To make a long story short, my object ended up being practically unusable and I moved to something else...

Now...regarding waveform~, even though I have no access to the Cycling74 code, I am pretty sure the waveform~ object redraws itself fast enough because it doesn't feature any antialiasing. Consequently, it must use the jgraphics_line_draw_fast() function all over the place which is more limited but many times faster than a jgraphics_move_to()- jgraphics_line_to() combo.

I have to say that in my object I was drawing directly onscreen without any smart caching scheme.
I am sure that caching the curve in a surface or using layers would provide a substantial speed-up, but I haven't investigated that yet. I was gonna do it sooner or later. Maybe now it's the time...

Hit me up off-list if you are still interested. (superbigio-at-yahoo-dot-com)
Perhaps we can join our efforts.

Best.

- Luigi

AlexHarker's icon

Hi Luigi,

Thanks for this - I haven't chence to check everything you mention right now but I will do.

Actually I got things runing a *LOT* faster by drawing each part of the curve as a separate line (as in moveto / lineto for each one). So it seems the problem is with complex paths after all.... I had thought about the pixels thing too also, but really you should be able to draw a lot pixels on a screen fairly fast (it is 2011!).

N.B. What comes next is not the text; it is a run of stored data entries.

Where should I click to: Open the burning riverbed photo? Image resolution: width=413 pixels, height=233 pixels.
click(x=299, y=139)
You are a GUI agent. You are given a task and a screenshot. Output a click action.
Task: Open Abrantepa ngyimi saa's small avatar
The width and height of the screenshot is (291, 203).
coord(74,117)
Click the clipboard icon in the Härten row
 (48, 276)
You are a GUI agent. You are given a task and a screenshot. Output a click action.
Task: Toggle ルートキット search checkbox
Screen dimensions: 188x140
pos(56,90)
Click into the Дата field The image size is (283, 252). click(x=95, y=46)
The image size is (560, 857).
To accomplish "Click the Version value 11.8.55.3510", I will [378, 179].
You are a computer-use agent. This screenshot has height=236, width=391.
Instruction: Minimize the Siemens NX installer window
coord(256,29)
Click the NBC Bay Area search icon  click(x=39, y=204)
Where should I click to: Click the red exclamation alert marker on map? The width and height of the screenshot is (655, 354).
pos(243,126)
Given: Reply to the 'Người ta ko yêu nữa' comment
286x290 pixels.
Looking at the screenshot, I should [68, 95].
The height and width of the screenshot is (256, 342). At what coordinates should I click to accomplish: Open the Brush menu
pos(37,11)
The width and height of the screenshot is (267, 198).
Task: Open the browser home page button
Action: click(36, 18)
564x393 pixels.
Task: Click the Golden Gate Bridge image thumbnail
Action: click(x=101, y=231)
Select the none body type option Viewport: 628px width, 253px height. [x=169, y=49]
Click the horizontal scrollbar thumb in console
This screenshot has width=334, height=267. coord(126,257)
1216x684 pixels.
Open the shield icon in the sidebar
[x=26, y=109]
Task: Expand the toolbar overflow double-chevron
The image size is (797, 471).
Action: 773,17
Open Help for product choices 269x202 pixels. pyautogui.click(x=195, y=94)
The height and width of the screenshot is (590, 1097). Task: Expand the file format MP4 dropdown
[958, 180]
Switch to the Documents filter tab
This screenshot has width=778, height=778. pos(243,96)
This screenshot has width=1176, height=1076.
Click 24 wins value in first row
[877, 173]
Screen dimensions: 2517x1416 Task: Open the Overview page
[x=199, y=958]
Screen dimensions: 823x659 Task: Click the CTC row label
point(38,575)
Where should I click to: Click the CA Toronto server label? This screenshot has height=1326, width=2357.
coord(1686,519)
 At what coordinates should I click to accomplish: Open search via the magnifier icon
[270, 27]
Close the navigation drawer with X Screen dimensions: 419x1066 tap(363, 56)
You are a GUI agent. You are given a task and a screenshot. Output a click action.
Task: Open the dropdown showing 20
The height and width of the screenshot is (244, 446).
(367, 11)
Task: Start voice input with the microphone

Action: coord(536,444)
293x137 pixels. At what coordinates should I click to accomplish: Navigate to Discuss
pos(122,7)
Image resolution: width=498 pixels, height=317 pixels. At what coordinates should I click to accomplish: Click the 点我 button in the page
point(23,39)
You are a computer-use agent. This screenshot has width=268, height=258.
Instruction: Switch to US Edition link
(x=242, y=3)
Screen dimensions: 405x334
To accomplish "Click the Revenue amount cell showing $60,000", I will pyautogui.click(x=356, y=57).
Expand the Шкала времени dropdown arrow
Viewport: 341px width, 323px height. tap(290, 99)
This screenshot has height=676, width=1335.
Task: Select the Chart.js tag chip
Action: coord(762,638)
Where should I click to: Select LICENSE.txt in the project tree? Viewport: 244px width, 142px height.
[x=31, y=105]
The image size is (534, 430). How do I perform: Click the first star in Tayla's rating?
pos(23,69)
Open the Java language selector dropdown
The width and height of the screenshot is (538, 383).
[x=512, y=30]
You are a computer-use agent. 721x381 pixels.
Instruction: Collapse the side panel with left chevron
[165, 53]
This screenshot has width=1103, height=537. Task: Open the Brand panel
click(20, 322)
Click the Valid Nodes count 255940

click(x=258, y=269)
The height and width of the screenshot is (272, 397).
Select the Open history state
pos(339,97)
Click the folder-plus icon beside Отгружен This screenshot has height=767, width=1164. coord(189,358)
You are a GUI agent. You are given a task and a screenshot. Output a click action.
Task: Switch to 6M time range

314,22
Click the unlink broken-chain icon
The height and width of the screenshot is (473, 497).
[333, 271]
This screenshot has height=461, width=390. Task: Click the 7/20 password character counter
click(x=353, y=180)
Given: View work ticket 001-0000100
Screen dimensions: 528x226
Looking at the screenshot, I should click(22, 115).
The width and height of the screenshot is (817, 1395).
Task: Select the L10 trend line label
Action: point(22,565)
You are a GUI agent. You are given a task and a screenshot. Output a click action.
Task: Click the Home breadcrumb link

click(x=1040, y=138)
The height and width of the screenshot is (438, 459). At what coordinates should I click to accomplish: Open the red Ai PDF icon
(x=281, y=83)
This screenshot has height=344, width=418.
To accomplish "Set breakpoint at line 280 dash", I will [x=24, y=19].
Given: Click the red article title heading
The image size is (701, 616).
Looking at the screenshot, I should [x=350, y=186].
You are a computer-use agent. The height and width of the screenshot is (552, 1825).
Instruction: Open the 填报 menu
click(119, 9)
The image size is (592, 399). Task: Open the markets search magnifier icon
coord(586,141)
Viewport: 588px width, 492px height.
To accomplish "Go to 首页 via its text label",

Not sure if this helps you but it certainly got me to somewhere acceptable..

The jgraphics_line_draw_fast() tip is cool - I'll check that out also and try to report back but it might not be for a few weeks as I have other stuff to deal with right now...

A.ex

Timothy Place's icon

I definitely recommend using layers. For example, you can have your plot in a layer that is only invalidated when the points change or the size changes. This way you can reposition the object, lock/unlock the patcher, or change the background, etc. without having to redraw the data plot. There is an example in the "uioptimized" project in the sdk.

best,
Tim

AlexHarker's icon

Thanks Tim !!

Luigi Castelli's icon

@Alex:
that's very interesting...

So are you saying that this:

jgraphics_move_to(g, pt[0].x, pt[0].y);
for (i = 0; i < many; ++i) {
    jgraphics_move_to(g, pt[i].x, pt[i].y);
    jgraphics_stroke(g);
}

is a *LOT* faster than this?

jgraphics_move_to(g, pt[0].x, pt[0].y);
for (i = 0; i < many; ++i) {
    jgraphics_move_to(g, pt[i].x, pt[i].y);
}
jgraphics_stroke(g);

If that's the case, it could be that there is an optimal number of points between two jgraphics_stroke() calls that maximally optimizes drawing performances. Have you tested that?

@Tim:
Yes, layers seem definetely the way to go.
Thanks for the suggestion.

Best.

- Luigi

AlexHarker's icon

@Luigi:

---So are you saying that...

(I'm correcting your examples to these):

jgraphics_move_to(g, pt[0].x, pt[0].y);
for (i = 1; i < many; ++i) {
jgraphics_line_to(g, pt[i].x, pt[i].y);
jgraphics_stroke(g);
jgraphics_move_to(g, pt[i].x, pt[i].y);

(N.B the call to stroke clears the current position to (0,0).

jgraphics_move_to(g, pt[0].x, pt[0].y);
for (i = 1; i < many; ++i) {
jgraphics_line_to(g, pt[i].x, pt[i].y);
}
jgraphics_stroke(g);
}

For a complex path yes. I have no measurements for smooth paths, but for long paths it is difference between sitting and waiting for several seconds, and not sitting and waiting...

---Have you tested that?

No, but my assumption is that all seperate lines will be fastest (as the paths are all very straightforward). If you prove me wrong I'd be interessted to know about it.